Doesn’t that look delicious? It’s coming into summer, the weather is warming up and it’s time to start thinking about salads. This is one of my favourites, a spicy corn, avocado and bean salad. The spice is from the zingy dressing. It’s chock full of vegetables and is just so yummy! My kids aren’t fans of anything too spicy and my husband has a limit on how many beans he eats – they’re not his favourite – but they’ll all give this a go… and I get plenty of leftovers to eat for the next couple of days. It’s so easy to make and such a crowd pleaser… and it’s also a very BIG salad, that’s my pasta serving bowl right there.

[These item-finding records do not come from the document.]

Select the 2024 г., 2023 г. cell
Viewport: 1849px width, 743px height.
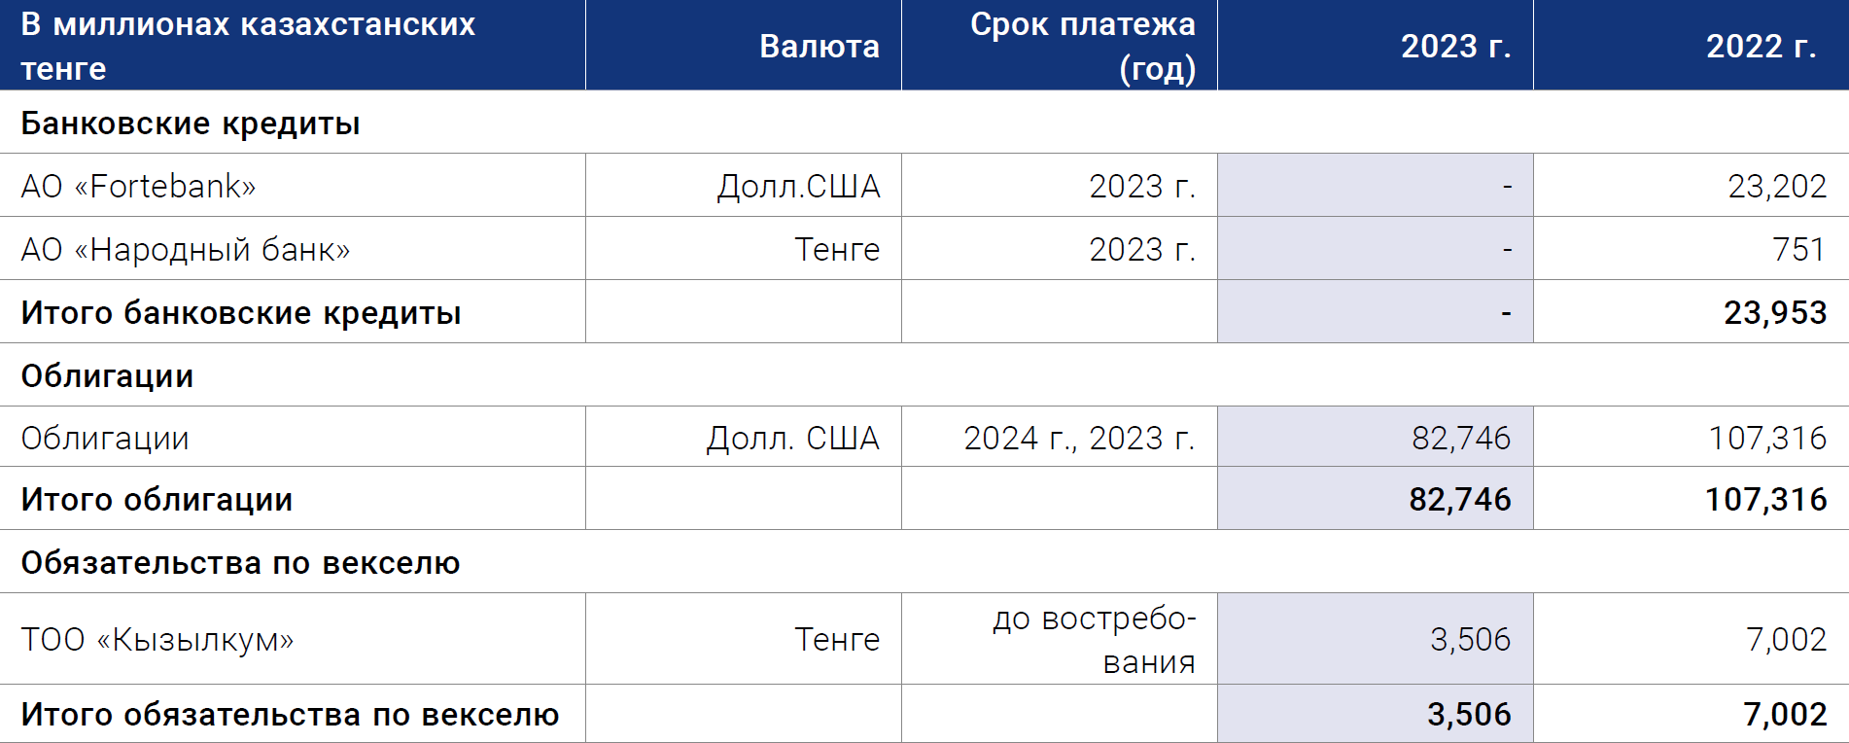point(1079,438)
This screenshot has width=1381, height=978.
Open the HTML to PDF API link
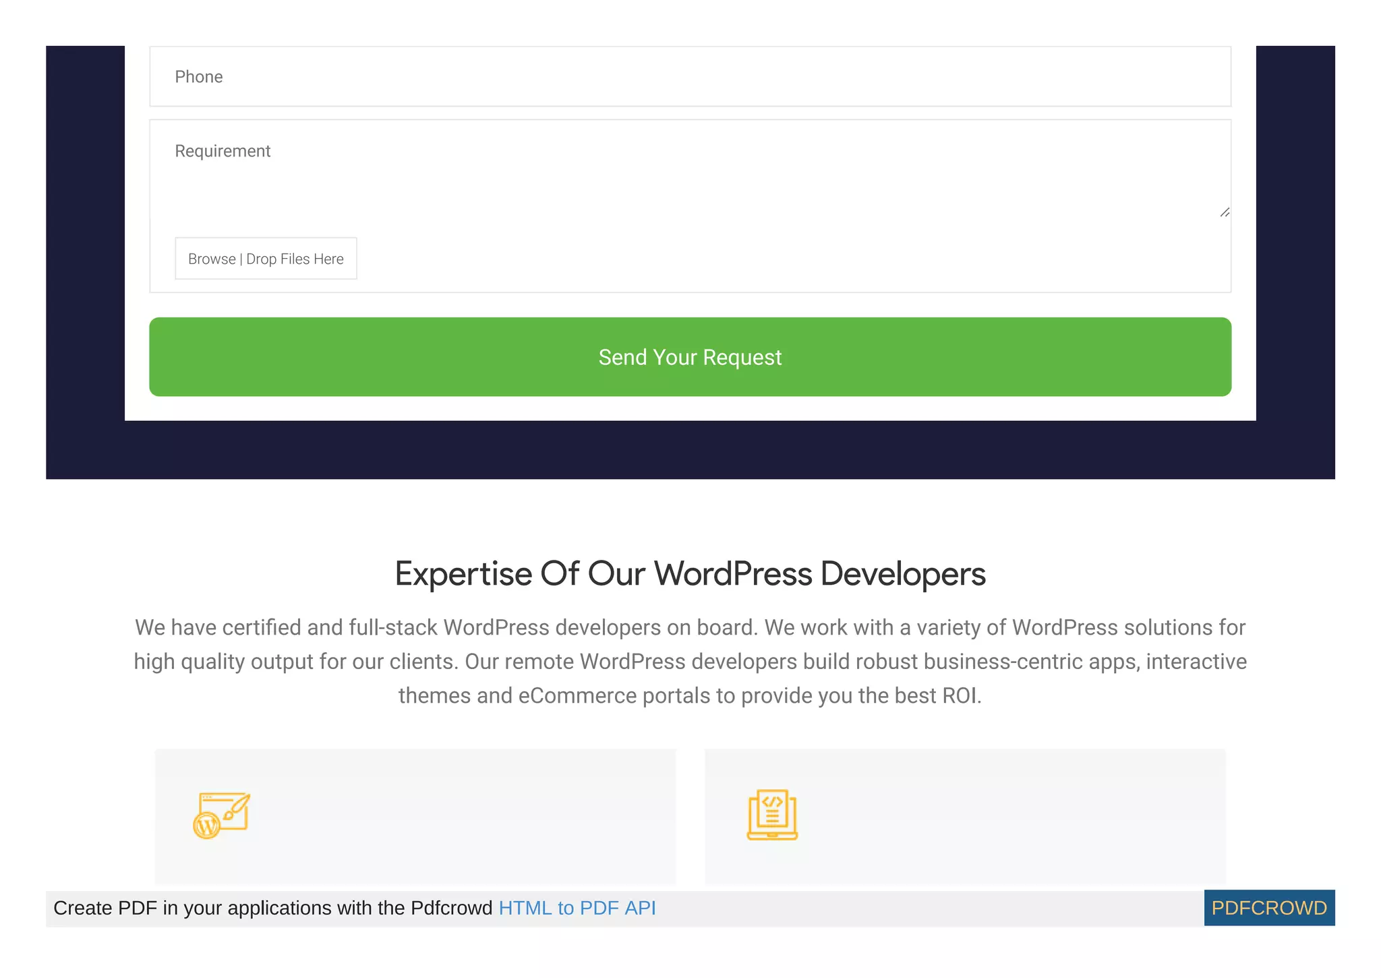[577, 908]
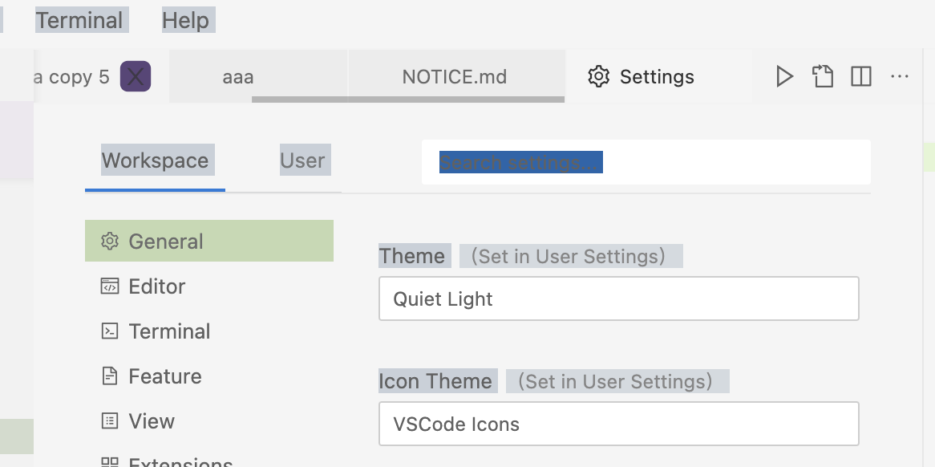Select the Workspace settings tab

[155, 160]

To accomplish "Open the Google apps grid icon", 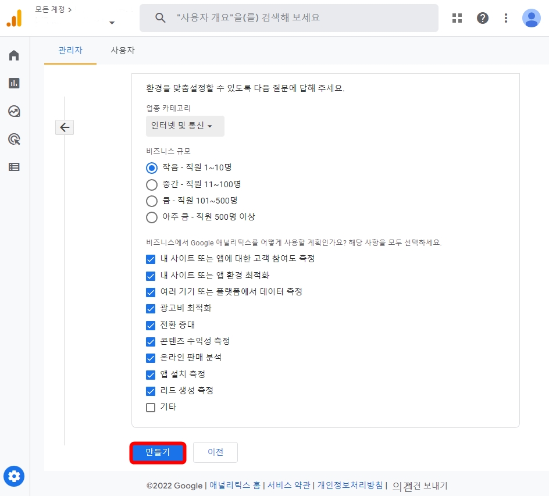I will 457,18.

4 corn cobs, husk and silk removed
2 x 400g cans of black beans, drained and rinsed – red kidney beans are great, too
2 small avocados, cut into chunks
400g cherry tomatoes, halved
200g feta, crumbled
5 shallots, roughly chopped
lime cheeks to serve (optional)
Chilli and lime dressing
1/4 cup (60ml) extra virgin olive oil
grated rind and juice of 2 limes
1 tsp Tabasco sauce
1 tbsp red vinegar
2 tsp ground cumin
Cook corn in boiling, salted water until tender. Drain, rinse in cold water, drain again.
Slice lengthways down the corn cobs to remove kernels. Place in a large bowl with beans, avocado, tomatoes, feta and onion. Gently toss to combine.
Whisk together all dressing ingredients and season as required, Drizzle dressing over the salad and serve with lime cheeks, if using any.
I hope you enjoy it. I’m off to decide whether I cajole the children to eat any or just sit down with the bowl and a big smile.